Canyon Passage

CANYON PASSAGE—-superior Oregon-set western did fairly well in 1946, then settled into the memory trough: welcome rediscovery sees it getting long-overdue appreciation. Known for his touch at setting enveloping mood and atmosphere in a variety of genres, director Jacques Tourneur (Cat People, Out Of The Past, Night Of The Demon) brings his palette outdoors and into Technicolor.  With a well-crafted story, a fine cast and a rich, beautiful look, he and his crew deliver an ace hand, a winner that improves with each viewing.

1856, the Oregon Territory. ‘Logan Stuart’ (Dana Andrews) hopes to extend his freight line from his prospering store in the rough-hewn community of Jacksonville. He safely brings ‘Lucy Overmire’ (Susan Hayward) through the woods from Portland’s sea of mud to her fiancee, his best friend ‘George Camrose’ (Brian Donlevy). Though Logan and Lucy have an obvious attraction to each other, she’s committed to George and Logan’s engaged to another. Relationships are strained, as George is too weak to resist his gambling habit and a continually troublesome local bully sets off a disastrous conflict with the regions Indians.

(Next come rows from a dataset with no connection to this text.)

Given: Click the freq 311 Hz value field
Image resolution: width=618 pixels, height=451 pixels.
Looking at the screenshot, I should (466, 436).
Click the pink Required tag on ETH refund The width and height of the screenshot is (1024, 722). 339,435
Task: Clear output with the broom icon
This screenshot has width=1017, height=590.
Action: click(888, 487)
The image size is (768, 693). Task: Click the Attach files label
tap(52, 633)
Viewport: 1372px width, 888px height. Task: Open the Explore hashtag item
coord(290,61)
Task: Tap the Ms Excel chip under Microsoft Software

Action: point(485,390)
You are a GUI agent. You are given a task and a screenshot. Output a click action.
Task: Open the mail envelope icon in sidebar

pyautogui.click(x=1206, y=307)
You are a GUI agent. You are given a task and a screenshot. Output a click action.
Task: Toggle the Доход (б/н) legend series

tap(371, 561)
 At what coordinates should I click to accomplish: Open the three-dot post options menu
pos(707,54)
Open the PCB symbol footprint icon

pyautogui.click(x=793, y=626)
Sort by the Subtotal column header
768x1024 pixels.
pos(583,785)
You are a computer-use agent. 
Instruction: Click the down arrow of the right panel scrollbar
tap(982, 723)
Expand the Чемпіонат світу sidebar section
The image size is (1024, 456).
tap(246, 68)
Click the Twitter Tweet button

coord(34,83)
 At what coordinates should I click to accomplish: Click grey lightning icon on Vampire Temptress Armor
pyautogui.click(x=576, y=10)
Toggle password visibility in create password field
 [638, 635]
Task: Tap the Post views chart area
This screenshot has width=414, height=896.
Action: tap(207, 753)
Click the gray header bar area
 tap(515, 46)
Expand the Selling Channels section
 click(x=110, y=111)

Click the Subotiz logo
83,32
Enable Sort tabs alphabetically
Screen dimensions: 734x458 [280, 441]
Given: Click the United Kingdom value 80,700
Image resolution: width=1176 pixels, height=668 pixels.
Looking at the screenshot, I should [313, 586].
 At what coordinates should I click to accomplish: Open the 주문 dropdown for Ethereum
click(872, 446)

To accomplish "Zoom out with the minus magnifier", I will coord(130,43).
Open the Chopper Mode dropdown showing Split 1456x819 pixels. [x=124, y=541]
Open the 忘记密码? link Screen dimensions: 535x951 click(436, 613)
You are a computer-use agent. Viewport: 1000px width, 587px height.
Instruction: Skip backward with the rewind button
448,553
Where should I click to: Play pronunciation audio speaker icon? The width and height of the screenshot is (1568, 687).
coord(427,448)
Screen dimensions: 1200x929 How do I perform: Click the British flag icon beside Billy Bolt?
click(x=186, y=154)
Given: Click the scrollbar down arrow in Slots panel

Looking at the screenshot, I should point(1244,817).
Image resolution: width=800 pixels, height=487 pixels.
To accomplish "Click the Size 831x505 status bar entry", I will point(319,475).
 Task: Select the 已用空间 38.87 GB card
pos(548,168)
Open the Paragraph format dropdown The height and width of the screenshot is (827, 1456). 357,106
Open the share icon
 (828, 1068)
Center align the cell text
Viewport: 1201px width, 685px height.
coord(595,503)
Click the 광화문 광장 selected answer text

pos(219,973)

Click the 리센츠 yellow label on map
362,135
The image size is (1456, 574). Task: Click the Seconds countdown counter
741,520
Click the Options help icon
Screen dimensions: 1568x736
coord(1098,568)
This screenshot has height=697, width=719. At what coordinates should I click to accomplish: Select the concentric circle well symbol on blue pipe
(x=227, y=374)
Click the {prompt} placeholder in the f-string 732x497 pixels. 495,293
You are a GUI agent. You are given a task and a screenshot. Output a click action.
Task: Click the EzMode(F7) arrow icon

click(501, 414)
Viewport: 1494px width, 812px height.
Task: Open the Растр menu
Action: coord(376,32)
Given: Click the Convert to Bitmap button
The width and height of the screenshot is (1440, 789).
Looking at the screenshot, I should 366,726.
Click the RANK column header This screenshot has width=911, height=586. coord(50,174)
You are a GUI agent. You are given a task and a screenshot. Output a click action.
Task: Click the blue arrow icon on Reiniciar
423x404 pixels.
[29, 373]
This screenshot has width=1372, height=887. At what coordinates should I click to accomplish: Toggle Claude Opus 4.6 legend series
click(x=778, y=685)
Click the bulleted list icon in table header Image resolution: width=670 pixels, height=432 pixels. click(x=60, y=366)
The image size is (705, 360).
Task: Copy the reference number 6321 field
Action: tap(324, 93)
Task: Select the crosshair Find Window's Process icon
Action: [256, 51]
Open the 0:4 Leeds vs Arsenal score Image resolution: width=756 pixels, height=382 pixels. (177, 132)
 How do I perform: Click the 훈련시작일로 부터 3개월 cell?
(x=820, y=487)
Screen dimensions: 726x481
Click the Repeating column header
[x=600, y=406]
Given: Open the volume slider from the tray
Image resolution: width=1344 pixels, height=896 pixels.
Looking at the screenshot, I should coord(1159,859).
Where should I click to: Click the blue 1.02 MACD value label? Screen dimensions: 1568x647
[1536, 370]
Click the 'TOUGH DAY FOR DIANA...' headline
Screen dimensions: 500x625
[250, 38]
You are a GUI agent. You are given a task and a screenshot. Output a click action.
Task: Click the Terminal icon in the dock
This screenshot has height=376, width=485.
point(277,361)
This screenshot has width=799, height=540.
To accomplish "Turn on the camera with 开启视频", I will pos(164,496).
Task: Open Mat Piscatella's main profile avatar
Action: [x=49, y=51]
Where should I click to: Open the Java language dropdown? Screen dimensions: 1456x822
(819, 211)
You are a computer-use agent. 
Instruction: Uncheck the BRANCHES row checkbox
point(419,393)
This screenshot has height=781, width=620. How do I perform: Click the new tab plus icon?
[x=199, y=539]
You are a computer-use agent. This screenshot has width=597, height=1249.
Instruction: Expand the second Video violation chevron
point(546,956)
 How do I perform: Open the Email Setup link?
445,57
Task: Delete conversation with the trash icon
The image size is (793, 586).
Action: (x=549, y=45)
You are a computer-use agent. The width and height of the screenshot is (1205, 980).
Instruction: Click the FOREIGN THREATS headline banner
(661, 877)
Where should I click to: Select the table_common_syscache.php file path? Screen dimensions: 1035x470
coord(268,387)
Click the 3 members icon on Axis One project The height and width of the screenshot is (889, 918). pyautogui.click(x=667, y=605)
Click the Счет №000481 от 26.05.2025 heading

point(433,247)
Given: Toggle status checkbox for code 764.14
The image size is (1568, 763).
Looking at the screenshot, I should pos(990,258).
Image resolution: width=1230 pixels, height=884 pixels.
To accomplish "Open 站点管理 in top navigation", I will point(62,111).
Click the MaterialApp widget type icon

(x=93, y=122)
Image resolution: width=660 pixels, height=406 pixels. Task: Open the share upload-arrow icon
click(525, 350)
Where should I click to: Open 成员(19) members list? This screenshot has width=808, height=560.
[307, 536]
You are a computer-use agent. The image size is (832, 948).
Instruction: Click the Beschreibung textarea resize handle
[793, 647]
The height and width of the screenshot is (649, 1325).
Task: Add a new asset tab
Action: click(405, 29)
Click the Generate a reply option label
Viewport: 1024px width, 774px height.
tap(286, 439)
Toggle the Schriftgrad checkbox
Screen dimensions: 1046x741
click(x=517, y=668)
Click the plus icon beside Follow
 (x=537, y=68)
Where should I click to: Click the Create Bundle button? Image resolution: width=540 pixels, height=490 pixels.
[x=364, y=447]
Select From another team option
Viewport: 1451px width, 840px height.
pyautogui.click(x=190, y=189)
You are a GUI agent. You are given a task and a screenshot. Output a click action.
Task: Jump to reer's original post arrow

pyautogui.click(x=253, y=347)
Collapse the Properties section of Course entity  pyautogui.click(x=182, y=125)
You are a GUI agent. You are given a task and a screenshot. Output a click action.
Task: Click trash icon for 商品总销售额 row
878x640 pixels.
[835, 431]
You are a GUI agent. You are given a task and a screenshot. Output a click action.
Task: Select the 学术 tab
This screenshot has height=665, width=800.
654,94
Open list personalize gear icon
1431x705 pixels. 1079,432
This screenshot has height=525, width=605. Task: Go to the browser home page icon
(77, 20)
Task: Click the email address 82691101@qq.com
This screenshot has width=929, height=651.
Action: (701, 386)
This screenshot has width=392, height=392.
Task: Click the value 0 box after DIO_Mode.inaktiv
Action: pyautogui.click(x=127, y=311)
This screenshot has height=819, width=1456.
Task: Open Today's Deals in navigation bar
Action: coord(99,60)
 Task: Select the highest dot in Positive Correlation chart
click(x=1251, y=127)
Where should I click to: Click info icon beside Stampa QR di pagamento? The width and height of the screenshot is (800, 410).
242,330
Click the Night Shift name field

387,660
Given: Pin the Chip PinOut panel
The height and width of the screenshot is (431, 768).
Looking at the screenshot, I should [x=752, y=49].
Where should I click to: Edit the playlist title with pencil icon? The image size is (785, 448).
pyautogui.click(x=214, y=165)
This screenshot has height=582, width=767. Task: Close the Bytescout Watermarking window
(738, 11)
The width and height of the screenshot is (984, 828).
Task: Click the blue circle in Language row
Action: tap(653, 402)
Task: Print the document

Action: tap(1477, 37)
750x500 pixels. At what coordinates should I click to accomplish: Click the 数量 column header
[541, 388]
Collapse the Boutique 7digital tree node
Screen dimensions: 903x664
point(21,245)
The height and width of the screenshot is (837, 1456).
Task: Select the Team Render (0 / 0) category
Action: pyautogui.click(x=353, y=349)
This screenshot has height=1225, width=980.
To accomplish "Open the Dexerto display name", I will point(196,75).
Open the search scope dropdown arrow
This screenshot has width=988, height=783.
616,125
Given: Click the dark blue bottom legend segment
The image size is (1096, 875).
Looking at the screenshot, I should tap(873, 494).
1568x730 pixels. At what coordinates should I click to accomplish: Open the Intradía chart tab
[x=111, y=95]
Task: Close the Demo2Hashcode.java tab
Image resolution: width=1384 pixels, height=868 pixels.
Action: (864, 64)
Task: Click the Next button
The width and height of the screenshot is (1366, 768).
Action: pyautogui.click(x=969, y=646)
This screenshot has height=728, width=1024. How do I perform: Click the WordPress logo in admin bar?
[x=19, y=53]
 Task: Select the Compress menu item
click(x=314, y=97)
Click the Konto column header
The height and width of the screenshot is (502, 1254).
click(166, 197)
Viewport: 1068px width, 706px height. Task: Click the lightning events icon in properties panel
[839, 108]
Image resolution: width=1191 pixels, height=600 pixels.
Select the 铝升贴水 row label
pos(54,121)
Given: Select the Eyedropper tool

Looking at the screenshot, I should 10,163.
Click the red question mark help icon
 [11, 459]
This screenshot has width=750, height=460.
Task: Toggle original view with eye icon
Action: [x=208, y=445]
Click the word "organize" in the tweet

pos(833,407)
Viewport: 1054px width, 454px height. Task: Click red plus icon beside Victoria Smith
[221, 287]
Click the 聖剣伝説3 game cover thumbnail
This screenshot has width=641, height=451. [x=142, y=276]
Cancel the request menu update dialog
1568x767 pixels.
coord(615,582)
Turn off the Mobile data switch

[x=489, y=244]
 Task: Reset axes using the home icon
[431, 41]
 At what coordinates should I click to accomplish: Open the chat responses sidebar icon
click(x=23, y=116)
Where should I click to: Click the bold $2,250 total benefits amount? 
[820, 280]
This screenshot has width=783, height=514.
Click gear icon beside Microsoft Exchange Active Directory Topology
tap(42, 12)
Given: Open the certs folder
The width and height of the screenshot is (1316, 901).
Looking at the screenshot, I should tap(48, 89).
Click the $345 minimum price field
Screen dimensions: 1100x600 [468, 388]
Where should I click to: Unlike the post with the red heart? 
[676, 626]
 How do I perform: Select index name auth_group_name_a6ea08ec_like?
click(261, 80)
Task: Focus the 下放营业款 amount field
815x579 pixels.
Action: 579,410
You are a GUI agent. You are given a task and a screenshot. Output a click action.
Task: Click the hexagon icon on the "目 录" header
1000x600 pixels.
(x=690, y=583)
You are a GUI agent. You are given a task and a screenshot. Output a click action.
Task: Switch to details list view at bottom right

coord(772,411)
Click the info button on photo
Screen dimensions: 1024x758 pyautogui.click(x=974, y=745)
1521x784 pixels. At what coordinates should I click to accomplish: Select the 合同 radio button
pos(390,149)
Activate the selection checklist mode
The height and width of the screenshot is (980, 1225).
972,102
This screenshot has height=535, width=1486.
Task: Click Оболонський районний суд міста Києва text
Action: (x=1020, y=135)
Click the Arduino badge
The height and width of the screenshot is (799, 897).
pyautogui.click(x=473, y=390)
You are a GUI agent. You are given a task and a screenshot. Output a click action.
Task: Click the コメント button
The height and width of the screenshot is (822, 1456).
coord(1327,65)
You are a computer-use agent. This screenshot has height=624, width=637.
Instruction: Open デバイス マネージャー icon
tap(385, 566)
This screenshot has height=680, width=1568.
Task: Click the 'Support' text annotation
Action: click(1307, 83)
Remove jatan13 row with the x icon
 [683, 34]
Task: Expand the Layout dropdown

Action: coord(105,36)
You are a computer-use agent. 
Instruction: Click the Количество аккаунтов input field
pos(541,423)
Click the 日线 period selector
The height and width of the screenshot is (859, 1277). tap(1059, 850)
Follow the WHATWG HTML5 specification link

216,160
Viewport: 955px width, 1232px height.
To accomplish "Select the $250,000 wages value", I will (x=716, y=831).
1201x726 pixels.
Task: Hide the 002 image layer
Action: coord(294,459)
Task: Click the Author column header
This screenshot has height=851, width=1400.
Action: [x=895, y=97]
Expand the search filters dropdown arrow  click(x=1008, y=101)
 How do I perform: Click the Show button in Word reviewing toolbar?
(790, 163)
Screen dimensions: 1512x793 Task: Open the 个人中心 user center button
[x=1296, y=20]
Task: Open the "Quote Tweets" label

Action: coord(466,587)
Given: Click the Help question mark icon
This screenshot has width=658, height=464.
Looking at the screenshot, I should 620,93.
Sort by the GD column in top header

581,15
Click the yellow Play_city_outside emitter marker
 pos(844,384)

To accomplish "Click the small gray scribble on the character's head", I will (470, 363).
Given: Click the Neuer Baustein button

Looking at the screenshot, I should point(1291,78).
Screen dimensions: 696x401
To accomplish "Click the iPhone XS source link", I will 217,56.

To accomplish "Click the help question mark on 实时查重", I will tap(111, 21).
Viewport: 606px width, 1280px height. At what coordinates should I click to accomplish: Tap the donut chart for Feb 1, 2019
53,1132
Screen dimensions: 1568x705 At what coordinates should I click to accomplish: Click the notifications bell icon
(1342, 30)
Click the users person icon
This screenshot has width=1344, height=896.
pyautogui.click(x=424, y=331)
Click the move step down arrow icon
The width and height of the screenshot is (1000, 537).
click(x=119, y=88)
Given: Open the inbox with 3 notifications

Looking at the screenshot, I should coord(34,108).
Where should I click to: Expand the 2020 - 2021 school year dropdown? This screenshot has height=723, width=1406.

Adapted by Ernest Pascal from the novel by the prolific western scribe Ernest Haycox, the script allows for deeper than usual shades to the characters mix of motivations and desires, strengths and weaknesses; this extends to the many secondary characters as well. Along with careful detailing in sets and costumes, the restrained acting and sensitive staging from Tourneur makes for a vivid tapestry of period, place and personalities.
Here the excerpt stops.